Consider, for example, the policy and regulatory compliance perspective shown in Figure 3. A well-articulated business architecture would have business-wide capability definitions mapped out along with the business units that have or exercise those capabilities. When viewed through a policy compliance lens, regulatory, audit, and compliance teams can quickly assess policy impacts, points of risk, and related focal points for crisis management. A business may choose to drill down to a product, initiative, investment, or numerous other perspectives.
 


Figure 3 — Business policy and compliance impacts on business units and capabilities.


If a business has this level of policy compliance understanding and insight, crisis and risk management becomes a matter of providing this information to any team that requires it, and this could extend well beyond a given crisis management or audit team, ensuring that policy compliance is built into the fabric of the business from planning through deployment.

Consider the value of having the transparency shown in Figures 2 and 3 in reference to the challenges faced by Wells Fargo as outlined at the outset of this Update. The business would be able to trace an account to a customer and a customer back to all accounts and related impacts. This could also include customer relationships to policies, investments, partners, assets, or even other customers.

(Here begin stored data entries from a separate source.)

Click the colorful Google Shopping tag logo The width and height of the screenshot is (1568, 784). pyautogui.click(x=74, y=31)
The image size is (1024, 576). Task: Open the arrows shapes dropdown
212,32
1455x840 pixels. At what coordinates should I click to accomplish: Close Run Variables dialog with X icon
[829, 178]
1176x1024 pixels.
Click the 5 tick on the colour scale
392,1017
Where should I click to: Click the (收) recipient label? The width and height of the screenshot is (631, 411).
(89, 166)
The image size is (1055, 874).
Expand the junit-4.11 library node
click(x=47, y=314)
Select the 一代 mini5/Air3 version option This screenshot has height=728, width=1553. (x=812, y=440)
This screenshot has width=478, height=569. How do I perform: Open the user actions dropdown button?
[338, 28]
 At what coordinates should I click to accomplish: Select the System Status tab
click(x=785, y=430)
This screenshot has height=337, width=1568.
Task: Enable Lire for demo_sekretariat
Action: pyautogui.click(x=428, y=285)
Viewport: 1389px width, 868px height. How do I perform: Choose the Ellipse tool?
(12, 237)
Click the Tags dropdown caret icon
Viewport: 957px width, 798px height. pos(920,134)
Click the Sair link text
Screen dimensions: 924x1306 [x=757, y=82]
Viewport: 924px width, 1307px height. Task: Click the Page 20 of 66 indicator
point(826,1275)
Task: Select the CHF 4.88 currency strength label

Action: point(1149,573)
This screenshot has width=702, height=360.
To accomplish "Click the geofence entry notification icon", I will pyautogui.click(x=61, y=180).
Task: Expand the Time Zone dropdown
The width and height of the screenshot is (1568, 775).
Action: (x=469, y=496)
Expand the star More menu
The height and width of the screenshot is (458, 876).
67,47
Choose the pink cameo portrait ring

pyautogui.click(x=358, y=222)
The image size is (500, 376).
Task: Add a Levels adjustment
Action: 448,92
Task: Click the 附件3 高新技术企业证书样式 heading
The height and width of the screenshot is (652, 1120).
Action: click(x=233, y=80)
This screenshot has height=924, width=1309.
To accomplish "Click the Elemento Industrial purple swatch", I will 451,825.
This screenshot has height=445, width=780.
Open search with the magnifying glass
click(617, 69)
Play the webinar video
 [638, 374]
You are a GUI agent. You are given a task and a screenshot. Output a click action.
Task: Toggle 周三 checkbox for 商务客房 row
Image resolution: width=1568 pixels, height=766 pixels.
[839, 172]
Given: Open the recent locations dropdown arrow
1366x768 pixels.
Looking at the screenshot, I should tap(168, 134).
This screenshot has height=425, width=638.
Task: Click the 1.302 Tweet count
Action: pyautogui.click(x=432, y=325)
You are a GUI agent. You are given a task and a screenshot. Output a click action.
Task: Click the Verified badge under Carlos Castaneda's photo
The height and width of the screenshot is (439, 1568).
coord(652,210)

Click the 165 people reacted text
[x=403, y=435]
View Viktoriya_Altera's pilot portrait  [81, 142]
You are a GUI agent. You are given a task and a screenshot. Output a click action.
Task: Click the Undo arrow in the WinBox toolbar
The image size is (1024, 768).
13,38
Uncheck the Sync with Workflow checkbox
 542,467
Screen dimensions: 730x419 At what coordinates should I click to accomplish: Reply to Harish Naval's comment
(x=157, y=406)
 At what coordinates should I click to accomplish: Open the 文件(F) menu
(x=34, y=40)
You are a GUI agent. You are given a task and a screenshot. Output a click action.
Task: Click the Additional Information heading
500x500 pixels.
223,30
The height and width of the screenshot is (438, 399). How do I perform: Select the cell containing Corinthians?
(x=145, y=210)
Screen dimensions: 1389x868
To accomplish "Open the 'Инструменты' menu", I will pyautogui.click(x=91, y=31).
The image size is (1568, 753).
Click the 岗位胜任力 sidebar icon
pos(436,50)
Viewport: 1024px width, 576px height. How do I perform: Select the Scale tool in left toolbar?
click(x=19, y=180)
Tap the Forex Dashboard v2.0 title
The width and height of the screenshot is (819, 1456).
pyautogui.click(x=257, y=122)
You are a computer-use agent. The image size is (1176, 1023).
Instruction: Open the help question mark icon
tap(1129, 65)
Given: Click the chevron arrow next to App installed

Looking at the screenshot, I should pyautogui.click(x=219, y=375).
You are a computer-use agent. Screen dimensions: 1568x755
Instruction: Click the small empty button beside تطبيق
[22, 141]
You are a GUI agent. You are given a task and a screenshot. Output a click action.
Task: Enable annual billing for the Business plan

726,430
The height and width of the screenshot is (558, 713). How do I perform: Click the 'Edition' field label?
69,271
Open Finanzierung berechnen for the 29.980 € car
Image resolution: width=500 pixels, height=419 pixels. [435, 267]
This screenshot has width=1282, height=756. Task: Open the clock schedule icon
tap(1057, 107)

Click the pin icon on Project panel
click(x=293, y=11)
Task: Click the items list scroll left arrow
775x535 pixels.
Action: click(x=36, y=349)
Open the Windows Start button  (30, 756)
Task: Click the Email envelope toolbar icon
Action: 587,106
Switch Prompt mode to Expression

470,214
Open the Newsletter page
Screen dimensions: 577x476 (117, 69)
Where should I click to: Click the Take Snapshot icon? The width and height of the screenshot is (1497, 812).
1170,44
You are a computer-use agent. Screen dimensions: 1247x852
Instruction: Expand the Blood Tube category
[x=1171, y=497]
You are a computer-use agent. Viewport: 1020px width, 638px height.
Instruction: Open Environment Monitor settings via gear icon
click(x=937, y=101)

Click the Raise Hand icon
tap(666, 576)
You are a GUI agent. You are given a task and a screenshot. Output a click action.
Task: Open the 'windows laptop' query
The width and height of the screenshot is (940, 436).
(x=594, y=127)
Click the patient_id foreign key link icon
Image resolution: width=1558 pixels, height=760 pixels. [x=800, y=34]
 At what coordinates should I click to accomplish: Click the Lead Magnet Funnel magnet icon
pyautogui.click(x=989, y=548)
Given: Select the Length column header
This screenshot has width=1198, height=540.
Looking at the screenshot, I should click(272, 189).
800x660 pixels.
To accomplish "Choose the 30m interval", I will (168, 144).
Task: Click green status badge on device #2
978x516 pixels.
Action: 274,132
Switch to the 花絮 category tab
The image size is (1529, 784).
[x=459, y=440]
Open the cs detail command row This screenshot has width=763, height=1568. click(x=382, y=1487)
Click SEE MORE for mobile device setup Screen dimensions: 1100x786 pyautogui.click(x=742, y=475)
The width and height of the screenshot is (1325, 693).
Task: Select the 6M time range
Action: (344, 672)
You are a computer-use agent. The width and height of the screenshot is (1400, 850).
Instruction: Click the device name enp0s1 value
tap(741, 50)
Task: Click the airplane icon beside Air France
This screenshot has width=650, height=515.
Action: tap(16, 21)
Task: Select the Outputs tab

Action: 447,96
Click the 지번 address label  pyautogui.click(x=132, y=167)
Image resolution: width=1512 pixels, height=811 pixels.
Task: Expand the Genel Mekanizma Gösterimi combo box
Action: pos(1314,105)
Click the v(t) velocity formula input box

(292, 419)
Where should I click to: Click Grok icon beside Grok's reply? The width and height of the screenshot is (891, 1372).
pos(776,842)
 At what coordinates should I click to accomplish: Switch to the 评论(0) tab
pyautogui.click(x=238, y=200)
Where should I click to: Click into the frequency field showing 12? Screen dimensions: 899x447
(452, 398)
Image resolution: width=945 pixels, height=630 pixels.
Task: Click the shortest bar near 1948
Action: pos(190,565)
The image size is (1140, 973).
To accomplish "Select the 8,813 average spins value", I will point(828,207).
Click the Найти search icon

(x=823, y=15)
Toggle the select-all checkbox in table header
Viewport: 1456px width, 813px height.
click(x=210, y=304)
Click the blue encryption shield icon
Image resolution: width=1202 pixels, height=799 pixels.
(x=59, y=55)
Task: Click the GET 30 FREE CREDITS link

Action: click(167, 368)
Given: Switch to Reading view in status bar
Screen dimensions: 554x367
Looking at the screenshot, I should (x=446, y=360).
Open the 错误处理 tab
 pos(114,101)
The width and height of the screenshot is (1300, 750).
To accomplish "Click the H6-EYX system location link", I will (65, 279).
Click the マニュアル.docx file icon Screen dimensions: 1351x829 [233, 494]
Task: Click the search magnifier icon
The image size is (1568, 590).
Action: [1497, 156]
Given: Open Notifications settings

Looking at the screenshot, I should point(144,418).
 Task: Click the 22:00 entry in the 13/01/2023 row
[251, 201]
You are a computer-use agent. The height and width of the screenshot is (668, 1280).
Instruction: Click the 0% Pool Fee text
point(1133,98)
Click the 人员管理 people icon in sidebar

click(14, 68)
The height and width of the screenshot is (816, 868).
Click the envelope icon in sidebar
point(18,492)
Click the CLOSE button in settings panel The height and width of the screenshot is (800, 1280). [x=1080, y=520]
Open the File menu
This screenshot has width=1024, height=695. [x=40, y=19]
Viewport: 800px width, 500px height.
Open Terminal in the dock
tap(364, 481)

The insights become second nature, not multiyear investments across many dozens of business units.

Business-Driven Crisis, Risk, and Compliance Solutions for IT Architecture

At this point, one would presuppose that any degree of crisis, risk, and compliance management would certainly target or at least touch upon information systems as well as drive investments in those systems. The multidimensional transparency delivered by business architecture extends into the IT architecture domain. Capabilities, value delivery, information, and business unit perspectives may be associated with the information systems and wealth of other technologies that automate capabilities and related aspects of business architecture. As such, an investment in those systems should be viewed through the business architecture lens to assess general business impacts as well as ideal options for furthering crisis, risk, and compliance management.

The top portion of Figure 4 depicts how most businesses pursue crisis, risk, and compliance management. A given business unit receives a request from a compliance, risk, or audit group and invests in siloed, redundant information systems to address the issue(s) at hand. The previous challenges associated with siloed views of a business and related constraints they place on aggregated crisis, risk, and compliance management spill over to IT investments.
 


Figure 4 — Business architecture drives IT investments.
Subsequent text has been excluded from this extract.